*** Block opens ***

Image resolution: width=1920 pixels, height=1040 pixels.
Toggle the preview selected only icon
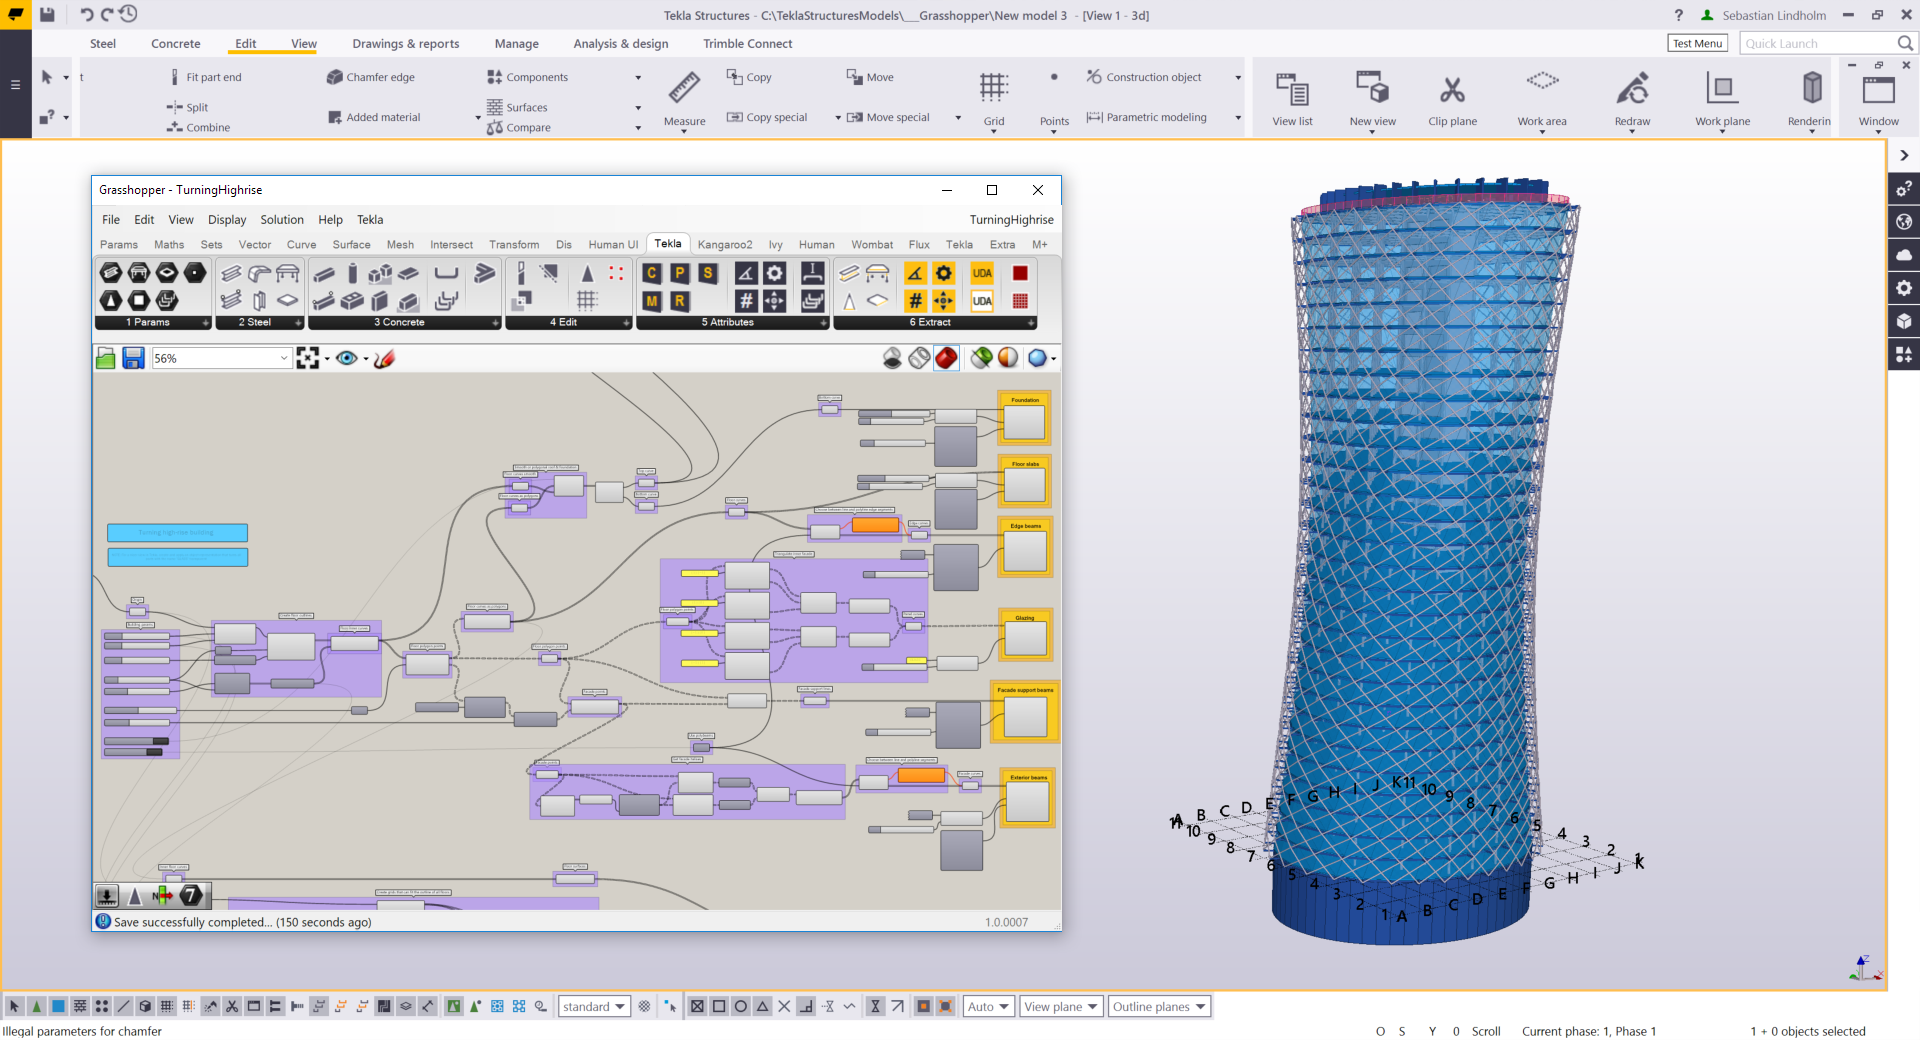981,358
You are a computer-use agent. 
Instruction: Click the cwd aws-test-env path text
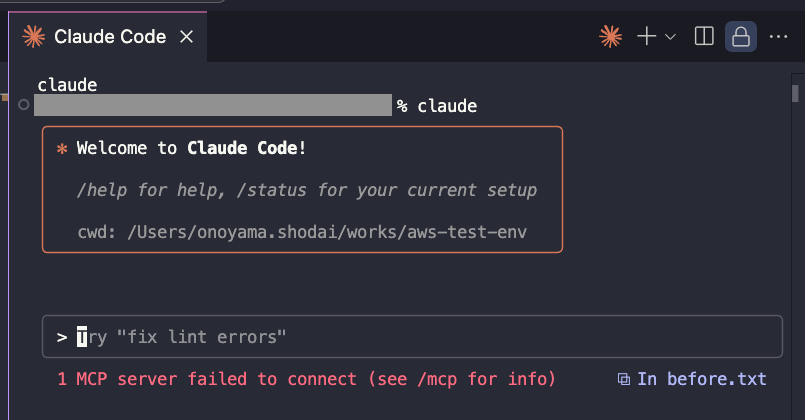click(x=302, y=232)
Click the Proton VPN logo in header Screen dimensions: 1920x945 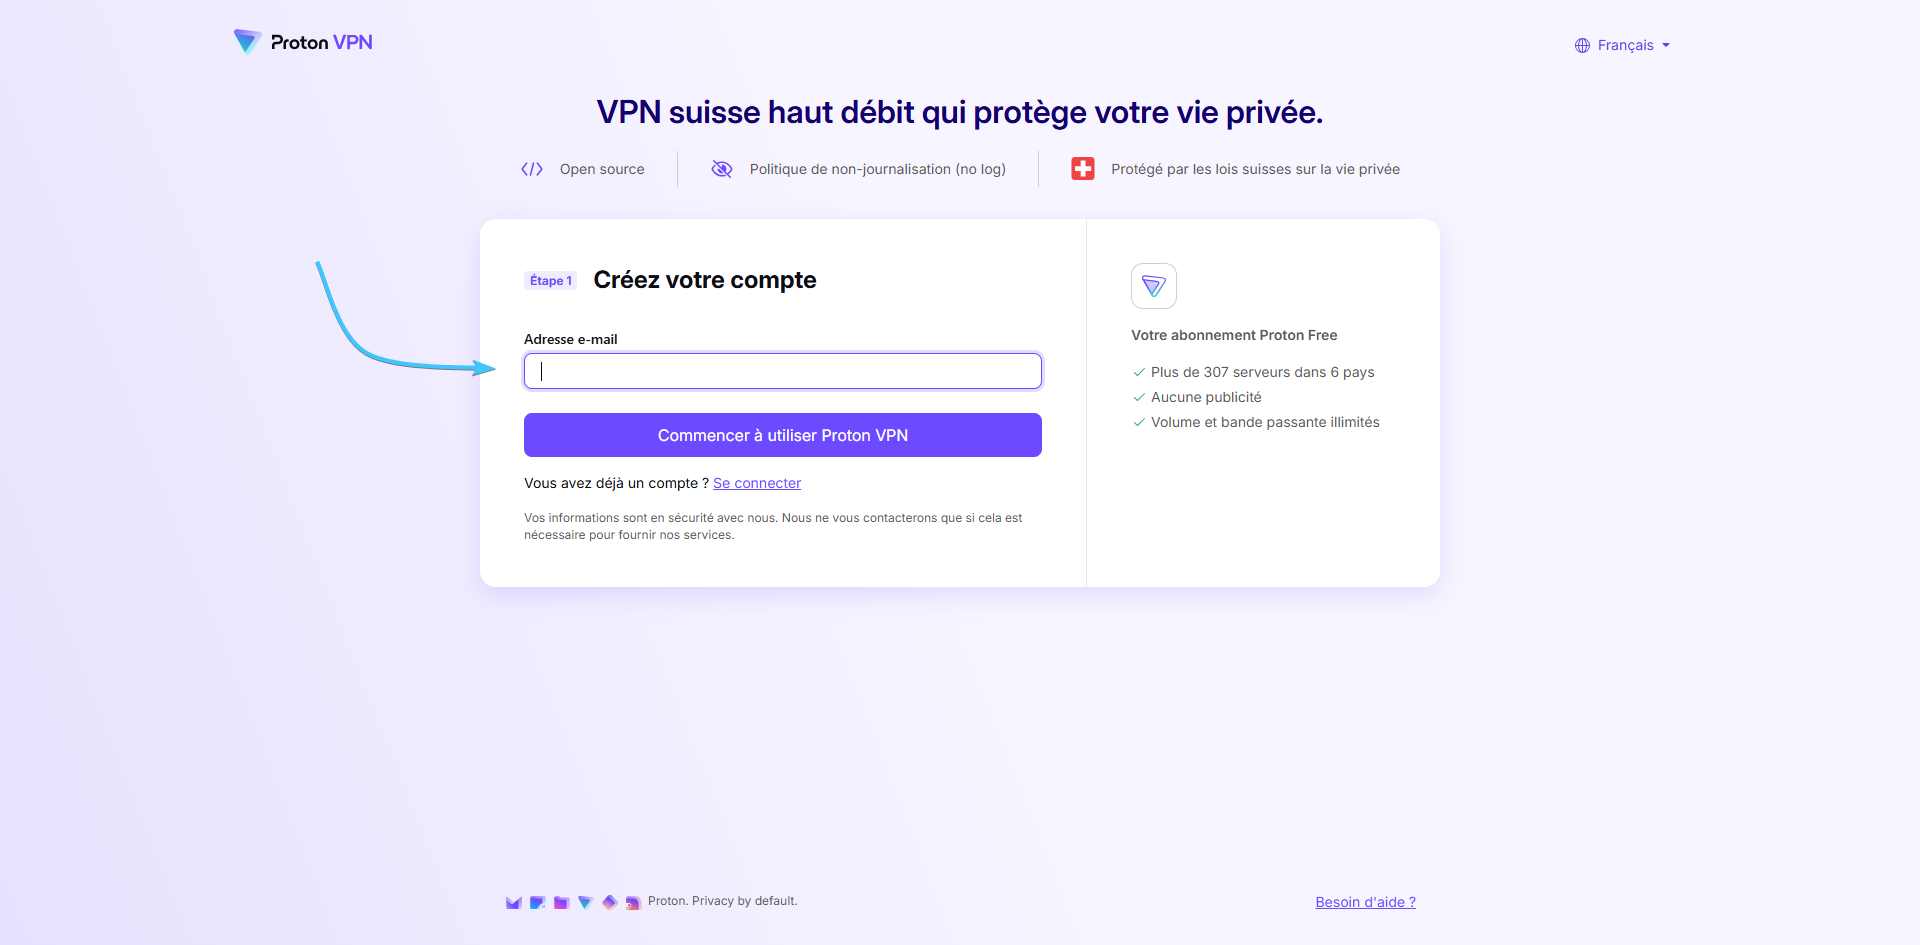click(x=303, y=42)
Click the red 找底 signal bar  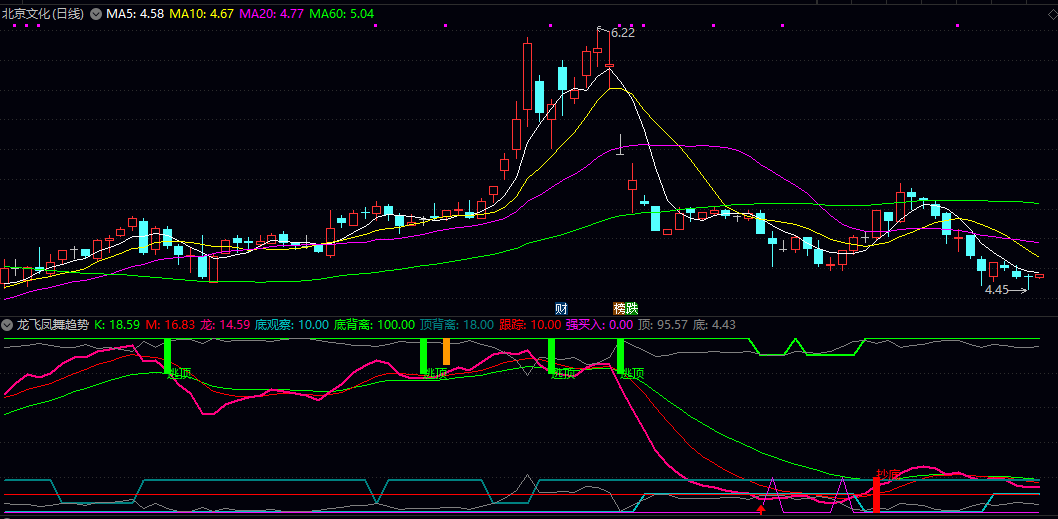[876, 494]
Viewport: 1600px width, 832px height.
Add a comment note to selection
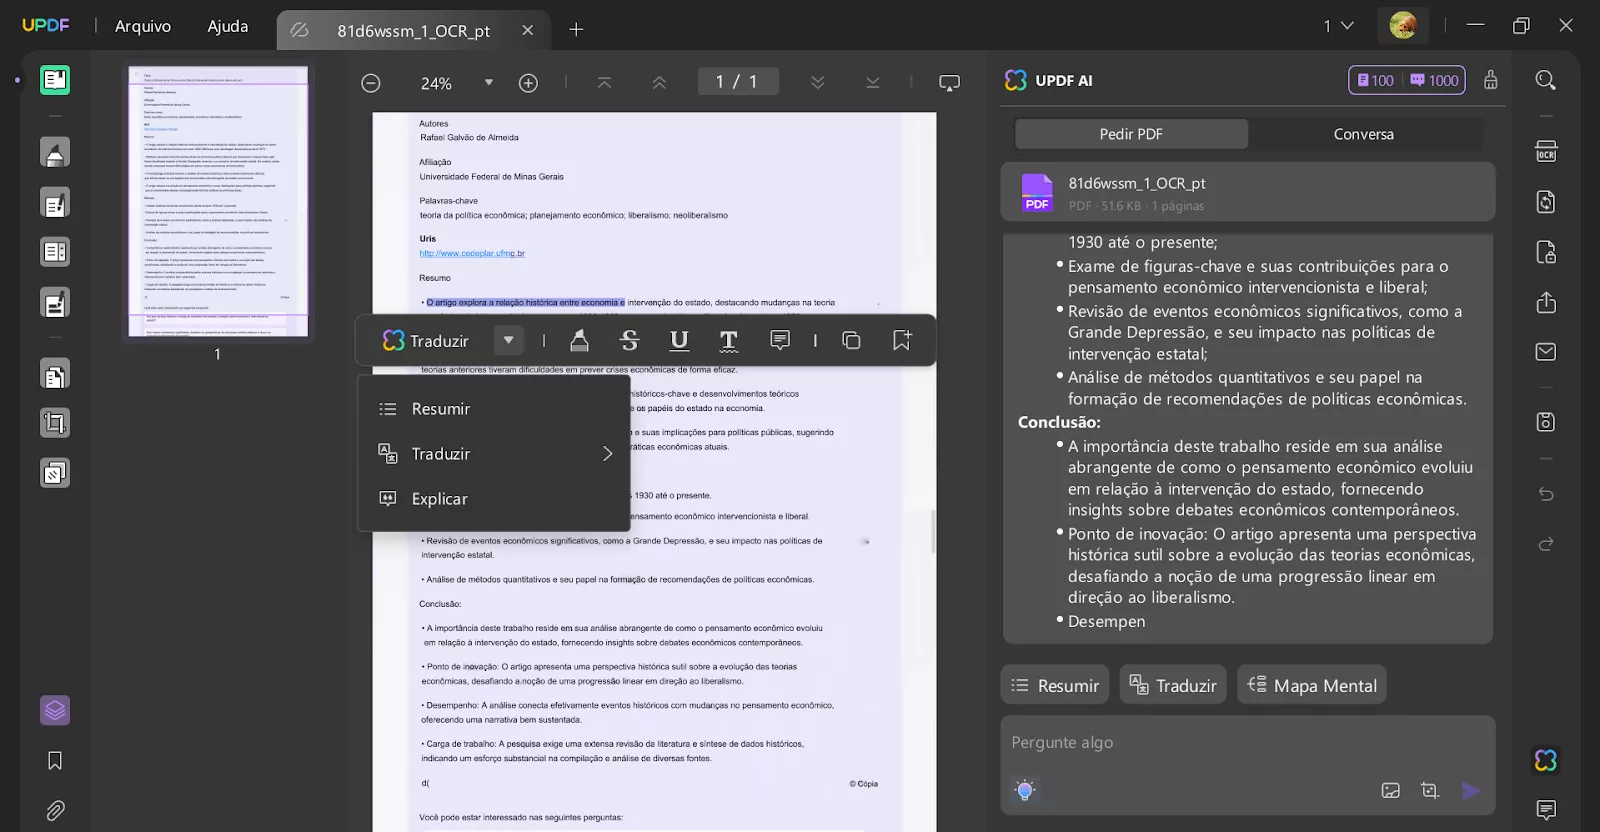[780, 341]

*** Block closes ***

(Requirement) For the word "height", go through the records and show each line that carries it.

(Solution)
Image resolution: width=1920 pixels, height=1040 pixels.
Viewport: 1600px width, 832px height.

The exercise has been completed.